__ASSIGNED TASK__. Which lines of the data below hold "white"? Copy each of them.
Start of RECORDS TO PROCESS
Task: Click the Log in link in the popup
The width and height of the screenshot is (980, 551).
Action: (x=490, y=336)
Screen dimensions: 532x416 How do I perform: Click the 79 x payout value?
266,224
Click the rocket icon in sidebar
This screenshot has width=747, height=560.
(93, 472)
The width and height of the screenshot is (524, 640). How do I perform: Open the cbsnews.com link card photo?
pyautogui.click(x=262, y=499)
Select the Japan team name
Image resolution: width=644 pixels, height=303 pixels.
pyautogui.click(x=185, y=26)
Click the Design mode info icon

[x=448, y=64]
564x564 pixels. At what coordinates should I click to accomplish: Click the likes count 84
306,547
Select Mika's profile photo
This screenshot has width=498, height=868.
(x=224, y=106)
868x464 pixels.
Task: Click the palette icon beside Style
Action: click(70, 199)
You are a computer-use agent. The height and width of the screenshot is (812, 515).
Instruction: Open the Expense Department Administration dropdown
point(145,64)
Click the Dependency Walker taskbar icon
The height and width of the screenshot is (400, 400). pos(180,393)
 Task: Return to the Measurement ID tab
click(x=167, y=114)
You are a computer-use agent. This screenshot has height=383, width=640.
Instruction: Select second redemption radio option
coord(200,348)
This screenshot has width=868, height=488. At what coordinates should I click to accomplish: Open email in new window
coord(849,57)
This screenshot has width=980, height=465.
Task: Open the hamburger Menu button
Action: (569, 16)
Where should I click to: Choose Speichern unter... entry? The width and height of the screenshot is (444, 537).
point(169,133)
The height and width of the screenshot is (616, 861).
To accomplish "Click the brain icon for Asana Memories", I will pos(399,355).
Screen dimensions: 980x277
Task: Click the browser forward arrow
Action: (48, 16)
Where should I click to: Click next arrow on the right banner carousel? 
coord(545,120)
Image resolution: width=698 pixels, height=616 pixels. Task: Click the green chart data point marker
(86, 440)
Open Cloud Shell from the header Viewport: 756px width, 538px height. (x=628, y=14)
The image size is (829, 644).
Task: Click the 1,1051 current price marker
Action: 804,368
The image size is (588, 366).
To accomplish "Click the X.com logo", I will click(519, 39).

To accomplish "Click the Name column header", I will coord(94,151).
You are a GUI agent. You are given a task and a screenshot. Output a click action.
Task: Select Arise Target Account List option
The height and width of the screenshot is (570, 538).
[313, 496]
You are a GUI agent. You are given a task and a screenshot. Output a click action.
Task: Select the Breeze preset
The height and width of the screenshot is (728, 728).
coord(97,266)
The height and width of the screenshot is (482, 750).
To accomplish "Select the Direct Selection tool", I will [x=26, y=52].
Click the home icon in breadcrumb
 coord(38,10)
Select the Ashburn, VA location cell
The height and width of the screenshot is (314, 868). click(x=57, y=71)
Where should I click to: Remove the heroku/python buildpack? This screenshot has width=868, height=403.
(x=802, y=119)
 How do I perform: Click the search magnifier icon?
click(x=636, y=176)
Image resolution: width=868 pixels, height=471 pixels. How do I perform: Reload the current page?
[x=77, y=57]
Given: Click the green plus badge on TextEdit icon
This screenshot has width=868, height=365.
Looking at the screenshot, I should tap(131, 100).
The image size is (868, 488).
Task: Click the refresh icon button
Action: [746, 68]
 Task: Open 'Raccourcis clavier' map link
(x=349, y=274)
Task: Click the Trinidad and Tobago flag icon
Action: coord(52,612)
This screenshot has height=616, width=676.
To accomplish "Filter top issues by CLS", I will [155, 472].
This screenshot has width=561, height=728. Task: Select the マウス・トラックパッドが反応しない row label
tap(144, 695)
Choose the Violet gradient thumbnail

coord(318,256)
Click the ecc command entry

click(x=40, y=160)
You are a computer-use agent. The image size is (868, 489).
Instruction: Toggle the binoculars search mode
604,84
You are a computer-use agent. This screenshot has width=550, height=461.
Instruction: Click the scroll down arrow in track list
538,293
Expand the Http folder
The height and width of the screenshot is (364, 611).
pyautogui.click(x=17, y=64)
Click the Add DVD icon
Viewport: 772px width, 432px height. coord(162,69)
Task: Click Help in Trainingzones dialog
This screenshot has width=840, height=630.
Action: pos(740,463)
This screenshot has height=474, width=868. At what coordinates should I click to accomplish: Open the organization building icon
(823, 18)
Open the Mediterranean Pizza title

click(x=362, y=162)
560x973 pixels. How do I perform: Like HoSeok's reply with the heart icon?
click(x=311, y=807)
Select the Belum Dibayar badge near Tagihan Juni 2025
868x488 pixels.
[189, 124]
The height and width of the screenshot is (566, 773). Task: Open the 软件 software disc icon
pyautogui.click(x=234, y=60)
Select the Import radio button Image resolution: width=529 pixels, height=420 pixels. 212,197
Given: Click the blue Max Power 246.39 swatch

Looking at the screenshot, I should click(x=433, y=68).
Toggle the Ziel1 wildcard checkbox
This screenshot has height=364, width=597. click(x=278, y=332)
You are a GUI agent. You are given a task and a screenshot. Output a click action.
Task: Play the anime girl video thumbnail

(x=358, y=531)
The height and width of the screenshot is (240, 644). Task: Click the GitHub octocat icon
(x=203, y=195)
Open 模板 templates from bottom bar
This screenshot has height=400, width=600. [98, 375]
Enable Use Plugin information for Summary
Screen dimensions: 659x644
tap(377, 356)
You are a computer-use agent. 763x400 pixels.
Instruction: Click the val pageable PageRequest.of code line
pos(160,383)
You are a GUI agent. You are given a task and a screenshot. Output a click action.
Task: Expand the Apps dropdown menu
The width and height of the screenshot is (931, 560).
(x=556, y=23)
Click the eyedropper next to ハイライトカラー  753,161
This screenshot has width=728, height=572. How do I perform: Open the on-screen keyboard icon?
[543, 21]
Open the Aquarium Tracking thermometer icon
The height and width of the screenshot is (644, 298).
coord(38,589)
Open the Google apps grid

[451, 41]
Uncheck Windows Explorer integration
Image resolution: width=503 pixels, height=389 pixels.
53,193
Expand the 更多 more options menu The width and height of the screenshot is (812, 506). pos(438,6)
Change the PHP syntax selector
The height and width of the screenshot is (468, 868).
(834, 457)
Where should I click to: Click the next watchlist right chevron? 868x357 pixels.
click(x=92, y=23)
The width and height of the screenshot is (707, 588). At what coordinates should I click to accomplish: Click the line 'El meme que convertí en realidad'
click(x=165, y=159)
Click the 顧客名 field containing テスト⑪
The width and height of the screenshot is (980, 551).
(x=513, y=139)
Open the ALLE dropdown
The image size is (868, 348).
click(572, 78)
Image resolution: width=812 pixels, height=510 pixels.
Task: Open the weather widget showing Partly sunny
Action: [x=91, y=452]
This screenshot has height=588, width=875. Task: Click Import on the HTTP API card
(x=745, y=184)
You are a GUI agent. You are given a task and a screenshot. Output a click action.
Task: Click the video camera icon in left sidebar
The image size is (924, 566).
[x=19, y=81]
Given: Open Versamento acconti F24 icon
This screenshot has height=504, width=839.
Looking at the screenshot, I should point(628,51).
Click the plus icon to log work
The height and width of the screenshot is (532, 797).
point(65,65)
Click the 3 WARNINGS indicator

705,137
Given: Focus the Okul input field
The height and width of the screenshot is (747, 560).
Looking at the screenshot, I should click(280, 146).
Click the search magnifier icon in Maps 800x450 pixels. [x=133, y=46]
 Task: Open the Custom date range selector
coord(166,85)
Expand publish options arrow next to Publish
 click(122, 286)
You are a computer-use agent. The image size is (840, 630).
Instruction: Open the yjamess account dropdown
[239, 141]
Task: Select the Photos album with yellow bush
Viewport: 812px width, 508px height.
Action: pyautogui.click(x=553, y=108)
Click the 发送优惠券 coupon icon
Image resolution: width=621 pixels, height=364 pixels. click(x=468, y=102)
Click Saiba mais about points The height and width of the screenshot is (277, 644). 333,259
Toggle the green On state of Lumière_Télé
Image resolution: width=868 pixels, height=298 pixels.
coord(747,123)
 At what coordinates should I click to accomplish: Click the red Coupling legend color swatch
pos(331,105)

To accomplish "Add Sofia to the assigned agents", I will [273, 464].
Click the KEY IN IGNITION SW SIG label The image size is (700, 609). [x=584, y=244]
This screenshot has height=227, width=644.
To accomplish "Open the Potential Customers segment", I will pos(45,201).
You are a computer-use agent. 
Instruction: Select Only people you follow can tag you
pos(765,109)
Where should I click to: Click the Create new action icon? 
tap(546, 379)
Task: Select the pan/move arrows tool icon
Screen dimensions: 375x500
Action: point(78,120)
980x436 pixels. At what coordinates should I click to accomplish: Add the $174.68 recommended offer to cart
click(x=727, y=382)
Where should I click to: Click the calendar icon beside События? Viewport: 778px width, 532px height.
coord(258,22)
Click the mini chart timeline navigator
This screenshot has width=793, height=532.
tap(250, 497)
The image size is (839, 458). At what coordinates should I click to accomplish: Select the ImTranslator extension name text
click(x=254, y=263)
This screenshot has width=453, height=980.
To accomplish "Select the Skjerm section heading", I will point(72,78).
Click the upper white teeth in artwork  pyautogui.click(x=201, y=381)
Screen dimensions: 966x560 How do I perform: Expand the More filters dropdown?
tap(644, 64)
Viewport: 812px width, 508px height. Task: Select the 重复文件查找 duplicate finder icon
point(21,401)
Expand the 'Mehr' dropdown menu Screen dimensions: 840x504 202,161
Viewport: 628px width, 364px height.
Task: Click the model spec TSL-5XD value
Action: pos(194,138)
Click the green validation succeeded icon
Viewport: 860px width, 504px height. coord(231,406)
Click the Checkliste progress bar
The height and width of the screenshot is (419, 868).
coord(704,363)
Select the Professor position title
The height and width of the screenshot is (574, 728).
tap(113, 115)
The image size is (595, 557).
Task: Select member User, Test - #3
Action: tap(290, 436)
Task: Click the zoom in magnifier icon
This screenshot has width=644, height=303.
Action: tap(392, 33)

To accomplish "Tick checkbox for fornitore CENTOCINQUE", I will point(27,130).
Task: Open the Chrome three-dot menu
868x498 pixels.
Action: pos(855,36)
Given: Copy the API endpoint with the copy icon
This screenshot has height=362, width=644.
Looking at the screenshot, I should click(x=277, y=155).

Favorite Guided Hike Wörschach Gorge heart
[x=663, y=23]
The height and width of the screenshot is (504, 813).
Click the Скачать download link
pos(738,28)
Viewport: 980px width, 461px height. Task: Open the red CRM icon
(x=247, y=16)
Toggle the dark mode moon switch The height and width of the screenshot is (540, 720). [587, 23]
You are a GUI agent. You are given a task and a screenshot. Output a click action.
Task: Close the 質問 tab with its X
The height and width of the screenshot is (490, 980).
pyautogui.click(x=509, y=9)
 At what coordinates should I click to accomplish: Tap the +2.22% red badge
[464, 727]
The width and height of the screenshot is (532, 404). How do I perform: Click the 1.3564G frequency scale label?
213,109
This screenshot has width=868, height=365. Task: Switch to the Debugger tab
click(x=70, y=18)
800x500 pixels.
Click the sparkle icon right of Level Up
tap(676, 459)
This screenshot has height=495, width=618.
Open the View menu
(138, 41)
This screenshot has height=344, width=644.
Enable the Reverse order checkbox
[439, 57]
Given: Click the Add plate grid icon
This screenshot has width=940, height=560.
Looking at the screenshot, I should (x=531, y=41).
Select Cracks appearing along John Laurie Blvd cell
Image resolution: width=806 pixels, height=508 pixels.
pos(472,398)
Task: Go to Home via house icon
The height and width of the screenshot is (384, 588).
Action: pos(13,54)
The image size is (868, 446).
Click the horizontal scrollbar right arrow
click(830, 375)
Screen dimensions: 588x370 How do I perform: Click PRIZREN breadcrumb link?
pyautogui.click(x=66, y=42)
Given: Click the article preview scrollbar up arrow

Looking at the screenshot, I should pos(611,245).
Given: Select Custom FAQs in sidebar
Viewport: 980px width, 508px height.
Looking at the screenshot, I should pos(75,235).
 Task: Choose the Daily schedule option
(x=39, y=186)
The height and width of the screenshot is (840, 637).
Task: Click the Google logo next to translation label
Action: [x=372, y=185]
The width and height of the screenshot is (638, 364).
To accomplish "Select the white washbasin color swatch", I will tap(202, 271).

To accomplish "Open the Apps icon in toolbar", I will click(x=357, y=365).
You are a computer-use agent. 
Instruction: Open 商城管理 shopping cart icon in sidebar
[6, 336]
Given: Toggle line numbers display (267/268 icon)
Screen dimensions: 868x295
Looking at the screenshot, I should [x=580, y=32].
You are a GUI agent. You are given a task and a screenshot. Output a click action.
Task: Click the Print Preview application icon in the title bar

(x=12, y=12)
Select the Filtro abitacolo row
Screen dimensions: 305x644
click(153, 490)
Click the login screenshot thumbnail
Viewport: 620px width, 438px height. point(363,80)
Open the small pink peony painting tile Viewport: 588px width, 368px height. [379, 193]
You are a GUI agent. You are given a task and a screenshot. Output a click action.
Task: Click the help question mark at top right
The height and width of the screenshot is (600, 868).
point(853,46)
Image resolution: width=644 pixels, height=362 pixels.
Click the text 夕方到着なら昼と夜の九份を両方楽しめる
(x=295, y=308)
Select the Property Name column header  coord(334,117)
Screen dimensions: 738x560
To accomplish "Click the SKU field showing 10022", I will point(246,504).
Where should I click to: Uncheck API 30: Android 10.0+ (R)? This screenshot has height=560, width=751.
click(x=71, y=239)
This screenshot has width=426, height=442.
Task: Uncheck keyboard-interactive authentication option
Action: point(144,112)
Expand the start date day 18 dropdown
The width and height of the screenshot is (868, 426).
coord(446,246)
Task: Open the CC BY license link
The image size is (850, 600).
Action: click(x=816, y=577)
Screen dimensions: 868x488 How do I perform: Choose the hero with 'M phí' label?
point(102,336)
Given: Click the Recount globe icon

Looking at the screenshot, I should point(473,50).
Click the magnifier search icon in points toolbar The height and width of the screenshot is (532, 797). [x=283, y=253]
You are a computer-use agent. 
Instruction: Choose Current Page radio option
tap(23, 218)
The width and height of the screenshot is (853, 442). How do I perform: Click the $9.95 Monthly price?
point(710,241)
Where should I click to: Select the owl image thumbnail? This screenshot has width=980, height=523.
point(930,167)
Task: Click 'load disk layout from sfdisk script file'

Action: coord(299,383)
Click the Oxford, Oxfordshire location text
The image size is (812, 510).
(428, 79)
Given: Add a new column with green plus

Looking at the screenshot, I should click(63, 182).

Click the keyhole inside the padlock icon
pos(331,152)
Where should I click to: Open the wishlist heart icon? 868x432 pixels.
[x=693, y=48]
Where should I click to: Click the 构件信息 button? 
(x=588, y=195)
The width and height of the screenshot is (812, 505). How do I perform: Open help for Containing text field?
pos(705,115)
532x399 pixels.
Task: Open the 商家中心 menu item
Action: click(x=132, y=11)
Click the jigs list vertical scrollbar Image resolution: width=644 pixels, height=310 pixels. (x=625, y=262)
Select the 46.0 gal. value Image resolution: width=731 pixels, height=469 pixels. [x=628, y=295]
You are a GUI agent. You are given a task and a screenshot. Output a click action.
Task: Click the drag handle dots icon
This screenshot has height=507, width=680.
End of RECORDS TO PROCESS
__SOLUTION BELOW__.
Click the upper white teeth in artwork  pyautogui.click(x=201, y=381)
To accomplish "Select the white washbasin color swatch", I will tap(202, 271).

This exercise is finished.